[Screenshot grounding data]

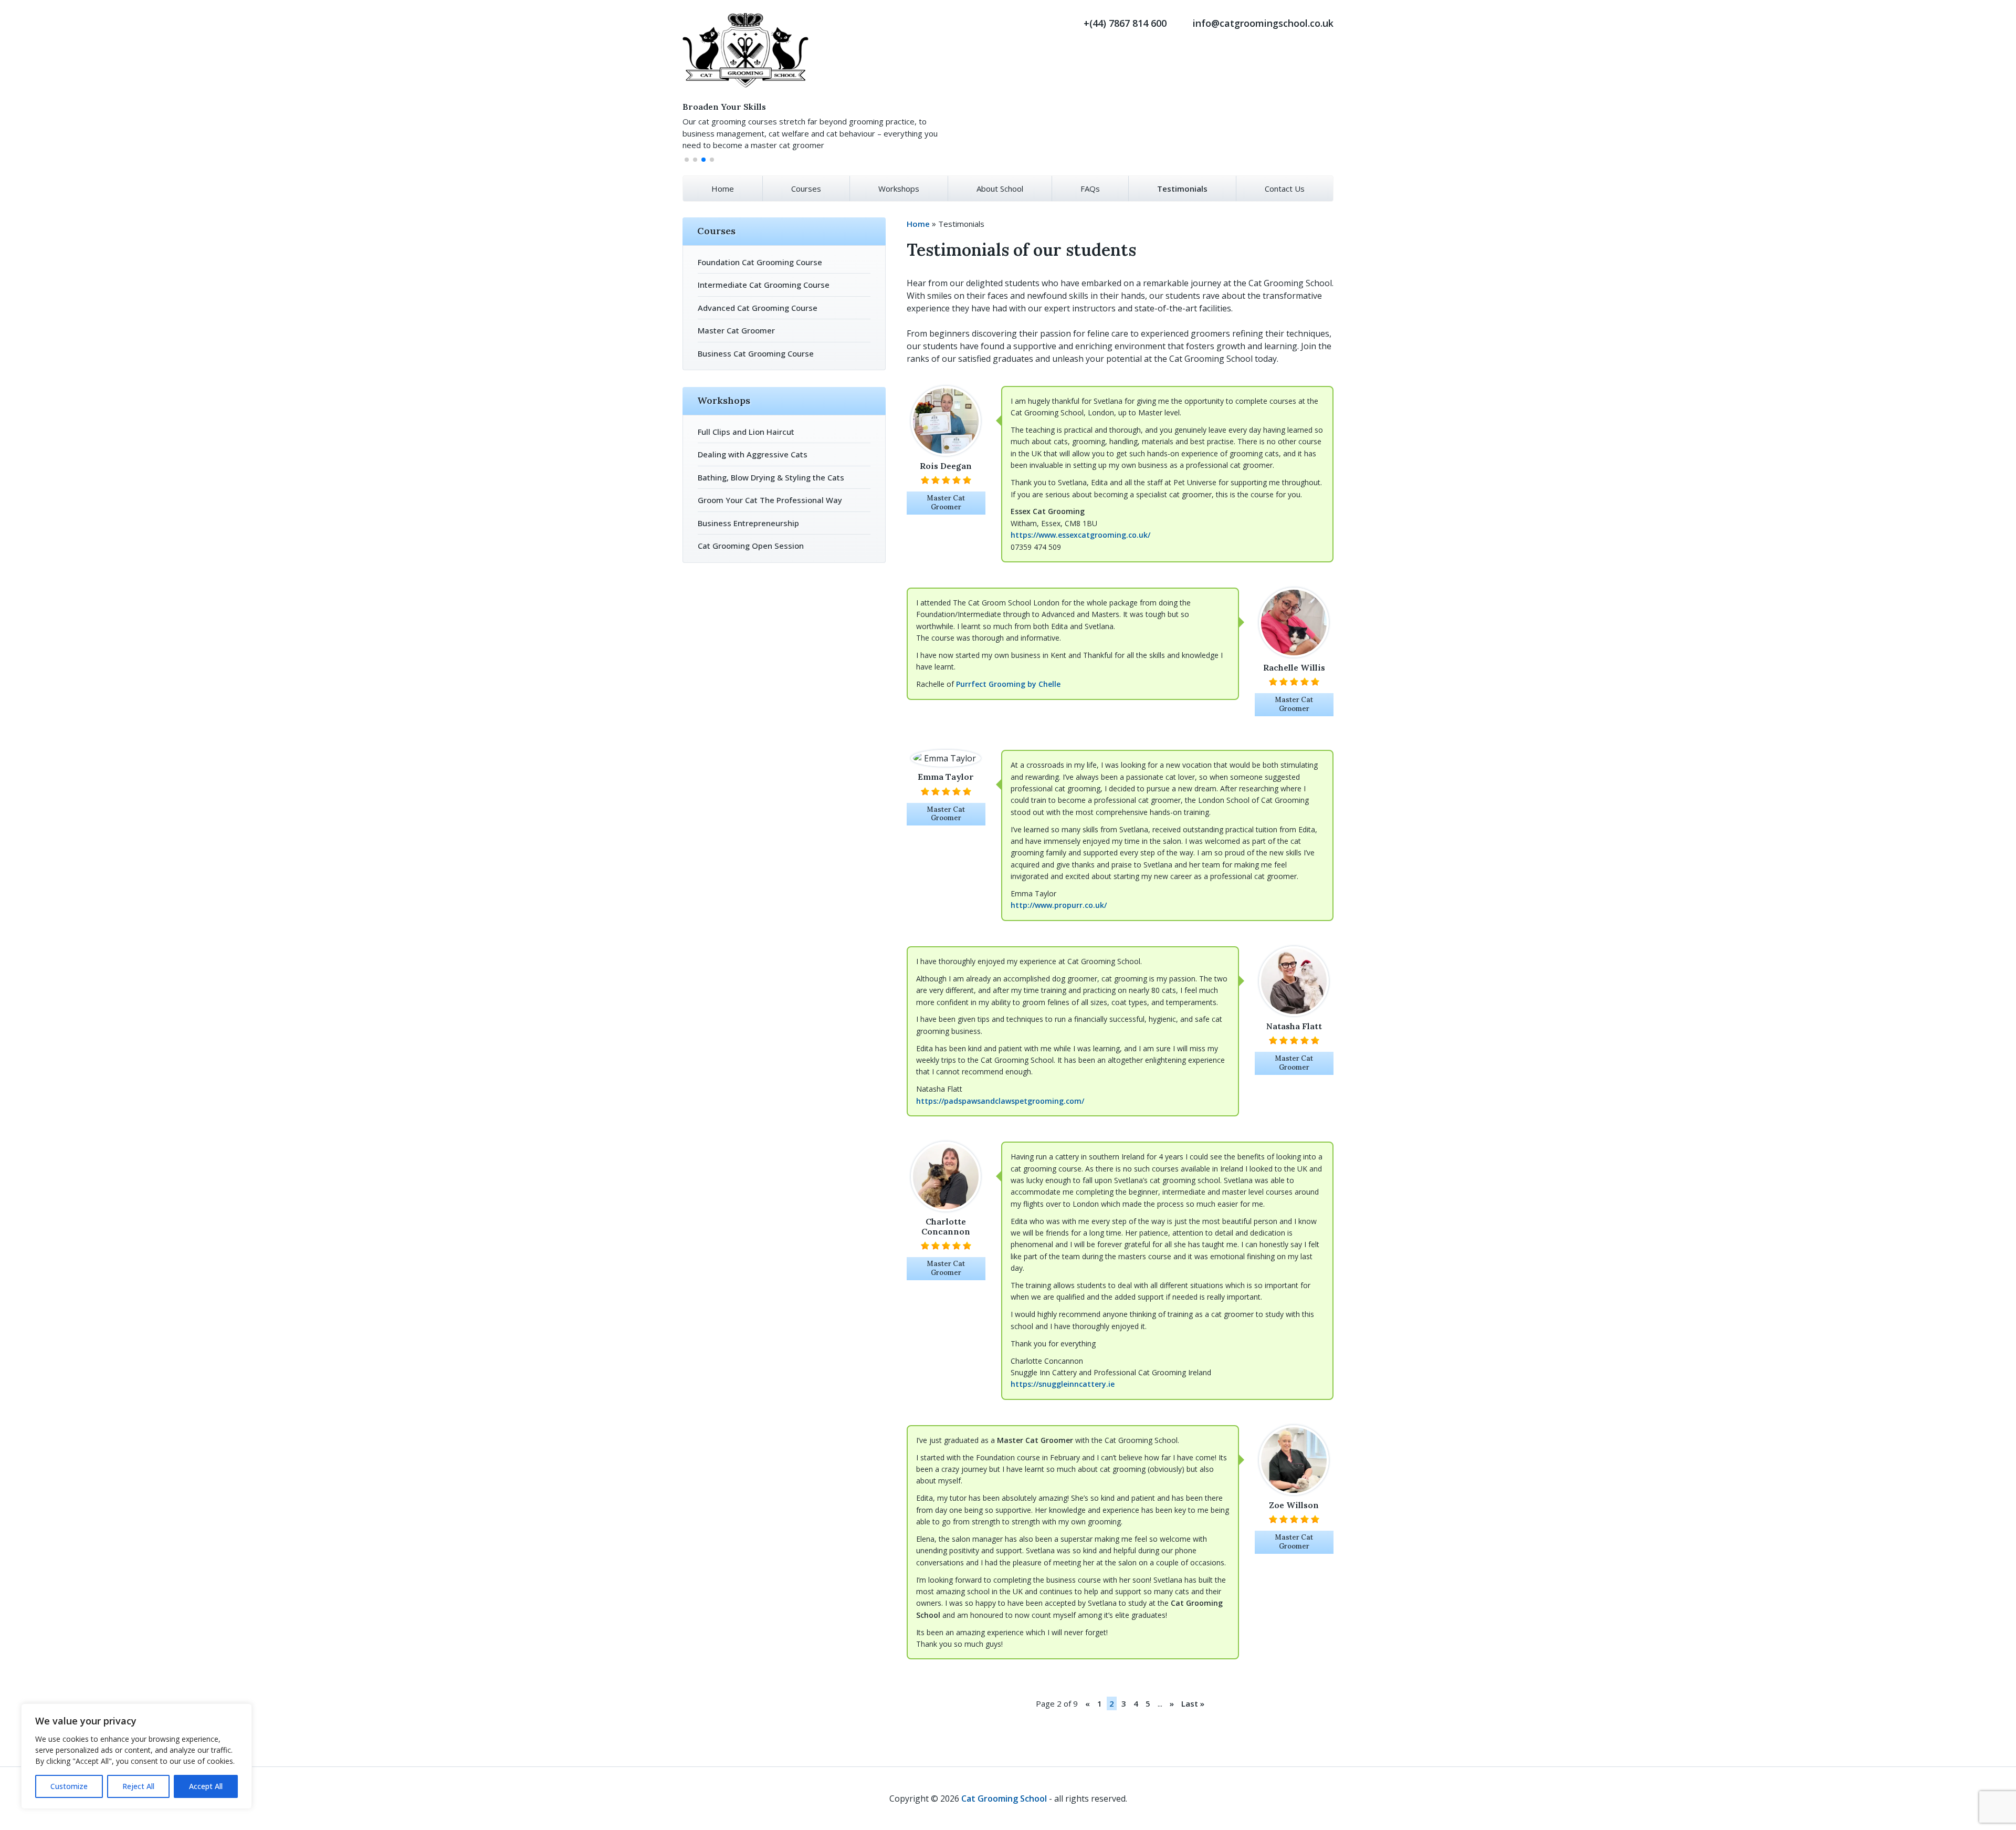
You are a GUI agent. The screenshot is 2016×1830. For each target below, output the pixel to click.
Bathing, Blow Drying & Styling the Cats (771, 477)
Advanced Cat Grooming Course (757, 307)
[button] (687, 160)
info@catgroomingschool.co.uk (1263, 23)
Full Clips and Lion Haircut (746, 431)
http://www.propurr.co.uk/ (1059, 905)
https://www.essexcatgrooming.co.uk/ (1080, 535)
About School (999, 188)
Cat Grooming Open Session (751, 545)
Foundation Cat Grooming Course (760, 262)
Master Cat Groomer (736, 330)
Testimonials (1182, 188)
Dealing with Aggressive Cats (752, 454)
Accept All (206, 1786)
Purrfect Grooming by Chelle (1008, 684)
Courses (806, 188)
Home (722, 188)
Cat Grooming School (1005, 1798)
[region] (136, 1756)
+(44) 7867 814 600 (1125, 23)
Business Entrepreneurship (748, 523)
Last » (1192, 1703)
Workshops (898, 188)
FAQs (1090, 188)
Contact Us (1285, 188)
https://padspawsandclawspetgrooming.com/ (1000, 1101)
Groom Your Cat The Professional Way (770, 500)
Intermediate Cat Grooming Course (764, 284)
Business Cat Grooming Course (756, 353)
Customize (69, 1786)
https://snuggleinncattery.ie (1063, 1384)
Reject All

Task instructions: Could you tally the lines in these records that contain the word "https" and give only the result?

Problem solution: 3